▸ Task objective: Please print nothing but the lines from the one with "Almacenamiento (1509, 1109)" to the last line of the records below, and omit pictures.

+++ Stored data

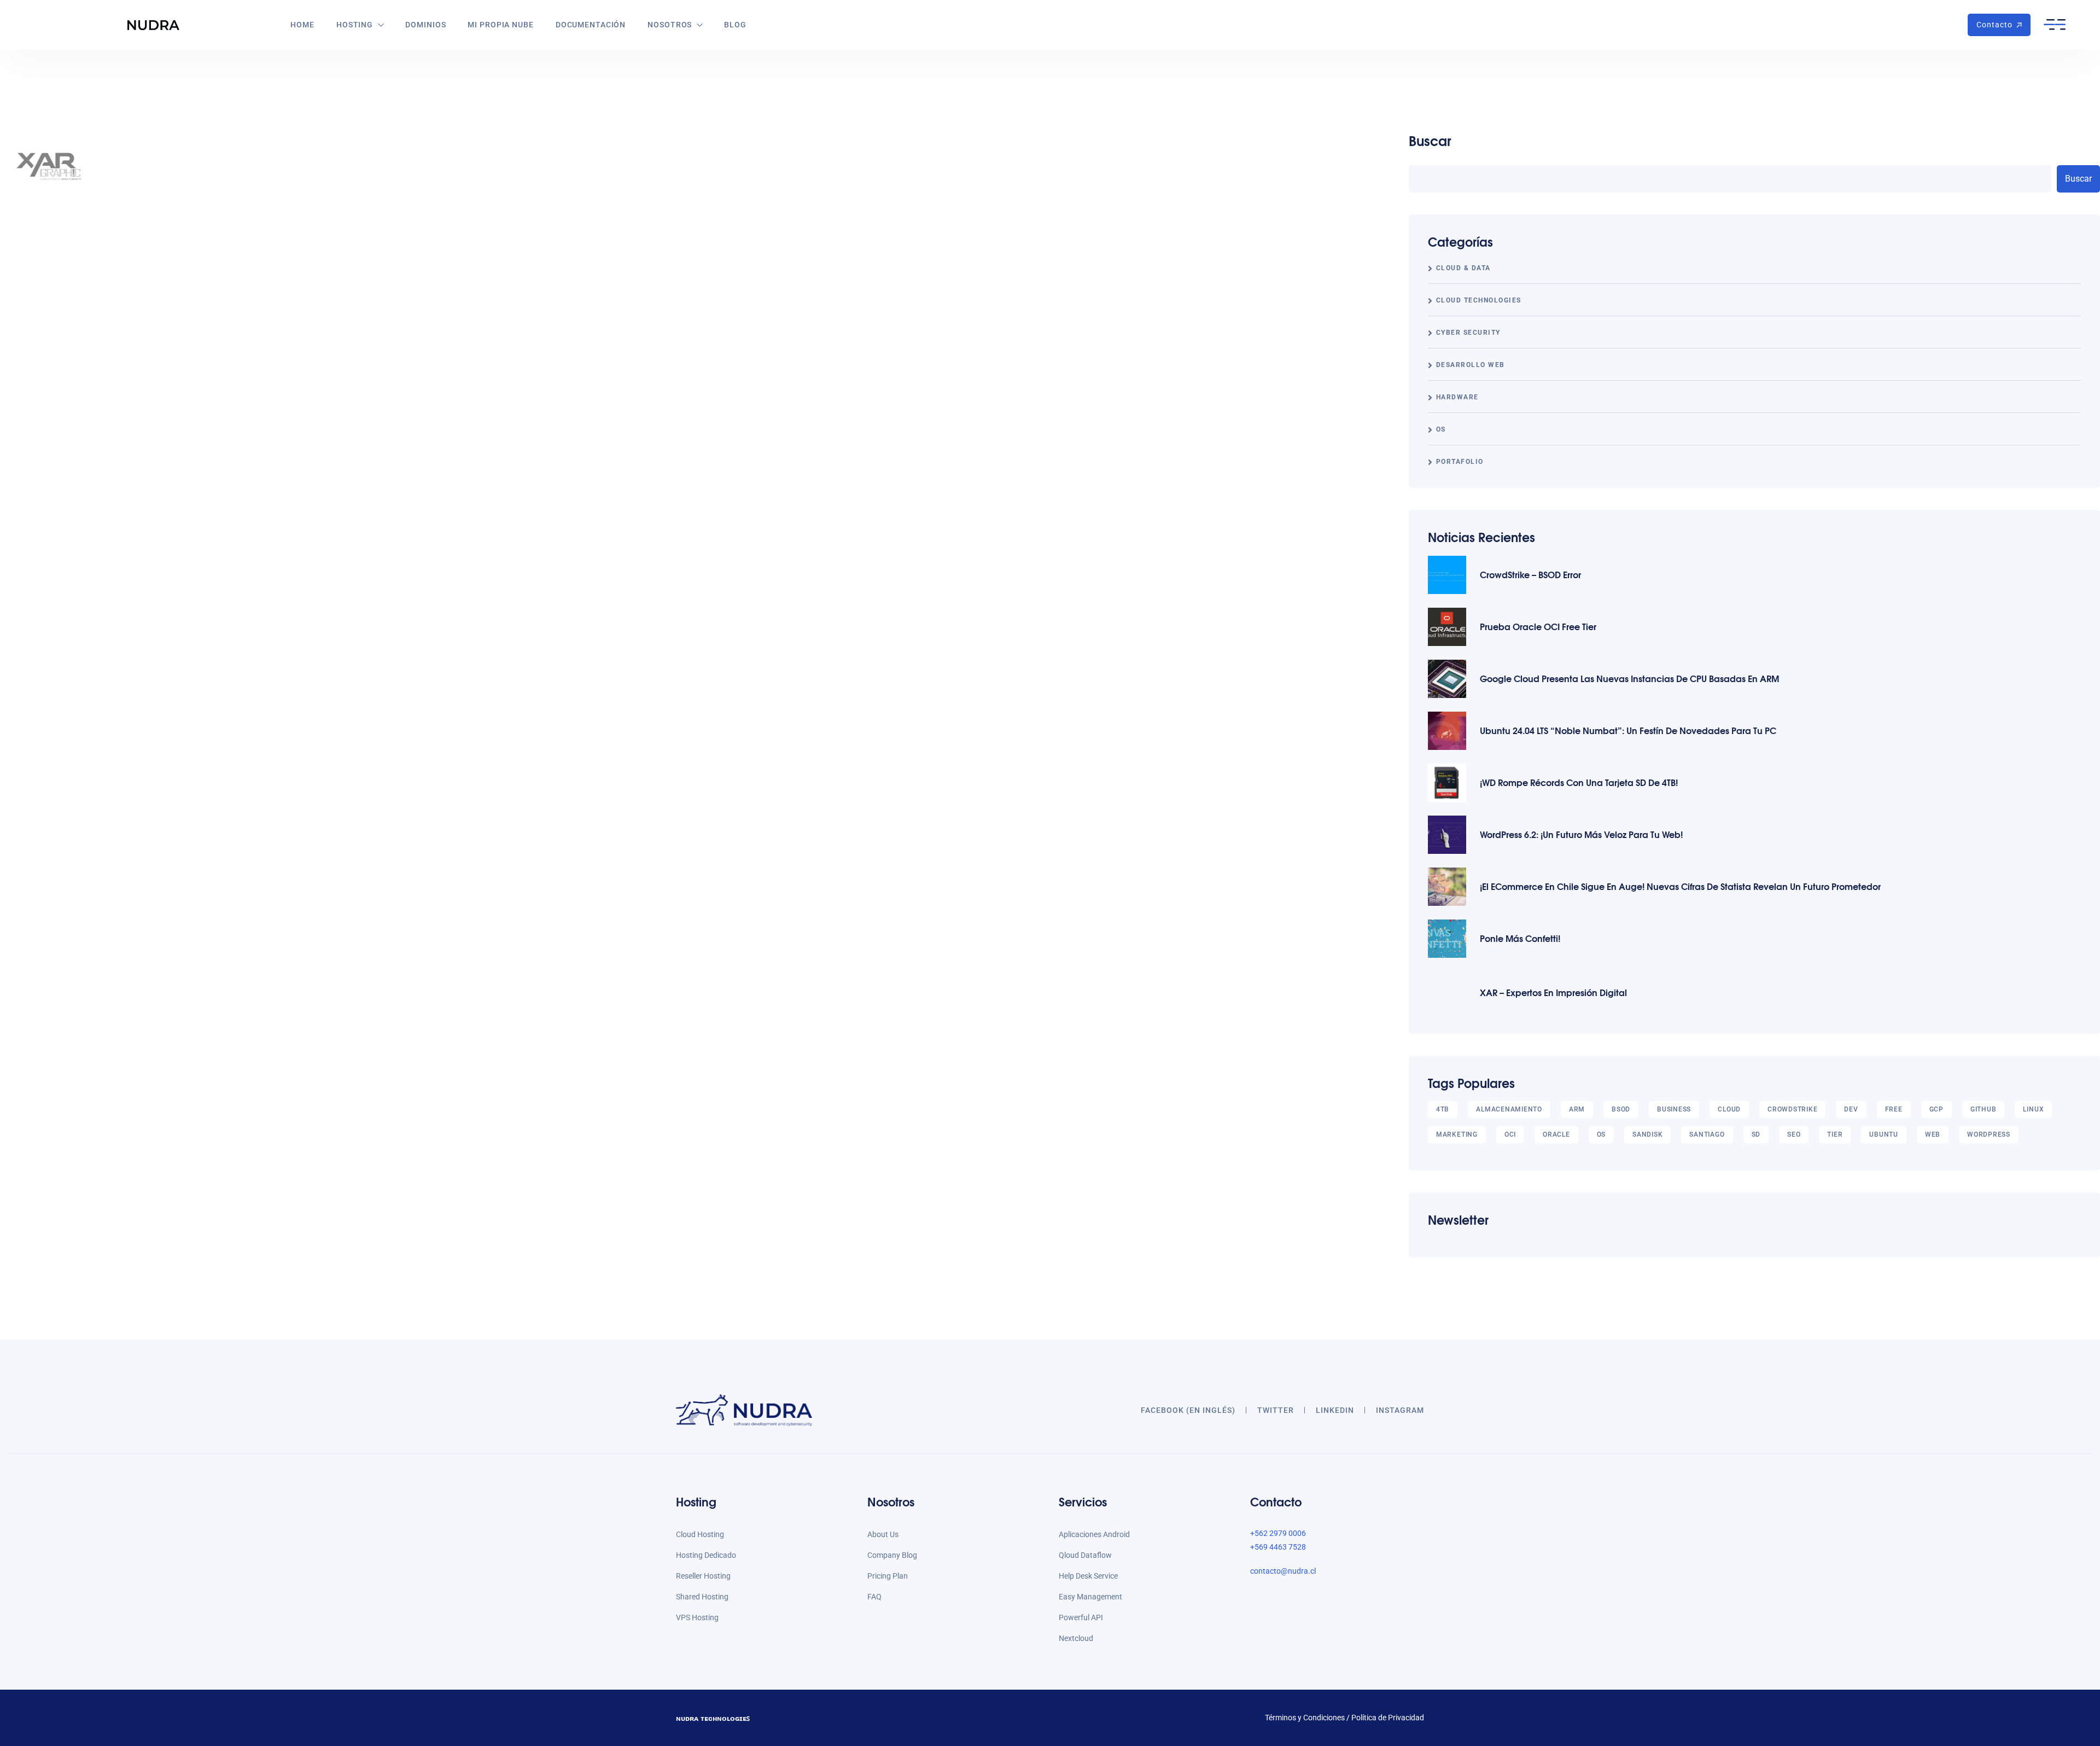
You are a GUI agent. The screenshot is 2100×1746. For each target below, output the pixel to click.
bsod (1621, 1109)
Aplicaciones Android (1094, 1534)
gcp (1936, 1109)
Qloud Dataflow (1085, 1555)
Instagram (1400, 1410)
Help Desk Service (1088, 1576)
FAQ (874, 1596)
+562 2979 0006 (1278, 1533)
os (1601, 1134)
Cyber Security (1468, 332)
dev (1851, 1109)
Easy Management (1090, 1596)
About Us (883, 1534)
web (1932, 1134)
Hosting (354, 24)
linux (2033, 1109)
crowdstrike (1792, 1109)
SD (1756, 1134)
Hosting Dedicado (706, 1555)
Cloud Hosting (700, 1534)
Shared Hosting (702, 1596)
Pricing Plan (887, 1576)
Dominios (425, 24)
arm (1577, 1109)
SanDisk (1647, 1134)
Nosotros (670, 24)
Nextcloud (1076, 1638)
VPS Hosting (697, 1617)
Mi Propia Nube (500, 24)
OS (1441, 429)
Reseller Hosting (703, 1576)
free (1894, 1109)
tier (1834, 1134)
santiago (1706, 1134)
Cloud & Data (1463, 268)
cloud (1729, 1109)
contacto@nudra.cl (1283, 1571)
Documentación (591, 24)
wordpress (1988, 1134)
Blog (735, 24)
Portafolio (1460, 461)
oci (1510, 1134)
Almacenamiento (1509, 1109)
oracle (1556, 1134)
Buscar (1430, 140)
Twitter (1275, 1410)
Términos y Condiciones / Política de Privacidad (1344, 1717)
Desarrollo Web (1470, 365)
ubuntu (1883, 1134)
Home (302, 24)
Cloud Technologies (1478, 300)
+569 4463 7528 (1278, 1547)
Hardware (1457, 397)
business (1674, 1109)
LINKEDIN (1335, 1410)
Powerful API (1081, 1617)
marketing (1457, 1134)
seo (1793, 1134)
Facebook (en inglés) (1188, 1410)
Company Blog (892, 1555)
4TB (1442, 1109)
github (1983, 1109)
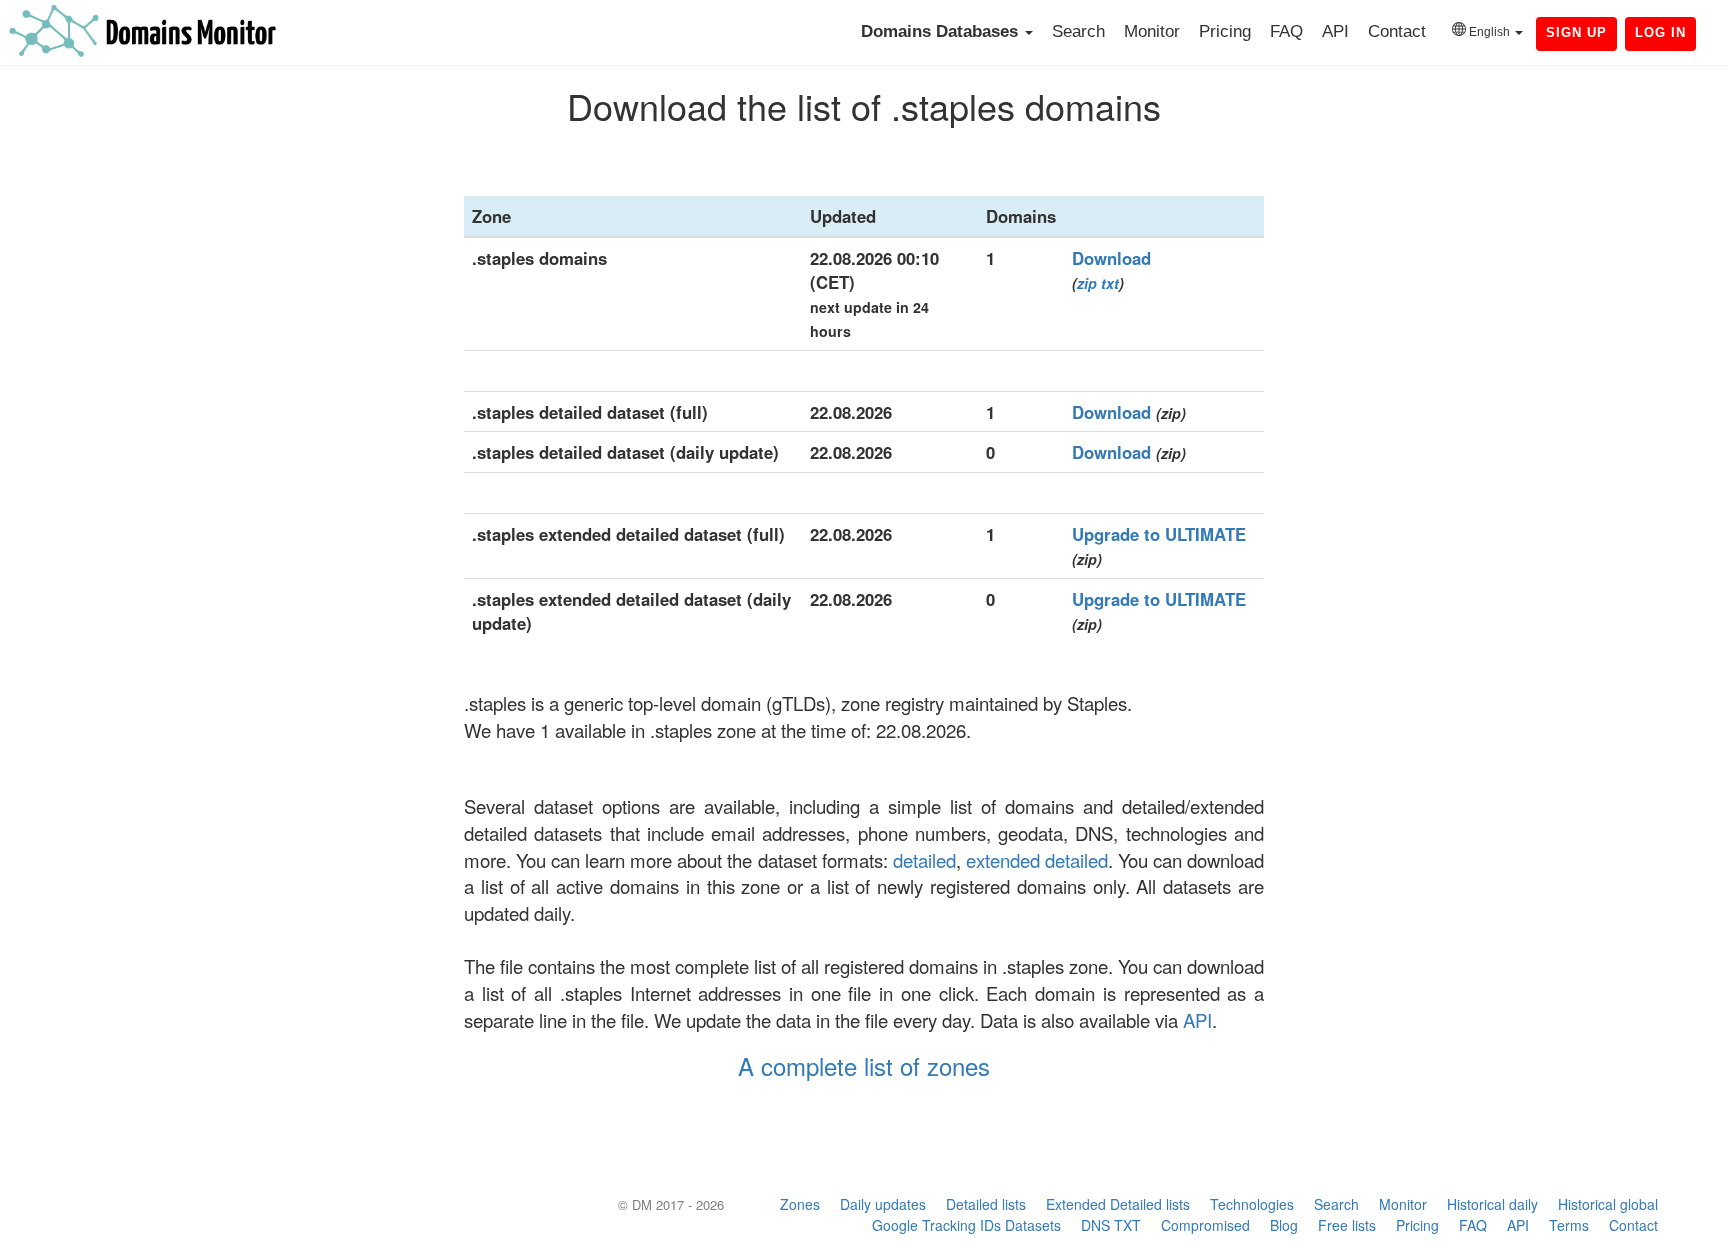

++++++

▸ Answer below:
Almacenamiento (1509, 1109)
oracle (1556, 1134)
Buscar (1430, 140)
Twitter (1275, 1410)
Términos y Condiciones / Política de Privacidad (1344, 1717)
Desarrollo Web (1470, 365)
ubuntu (1883, 1134)
Home (302, 24)
Cloud Technologies (1478, 300)
+569 4463 7528 (1278, 1547)
Hardware (1457, 397)
business (1674, 1109)
LINKEDIN (1335, 1410)
Powerful API (1081, 1617)
marketing (1457, 1134)
seo (1793, 1134)
Facebook (en inglés) (1188, 1410)
Company Blog (892, 1555)
4TB (1442, 1109)
github (1983, 1109)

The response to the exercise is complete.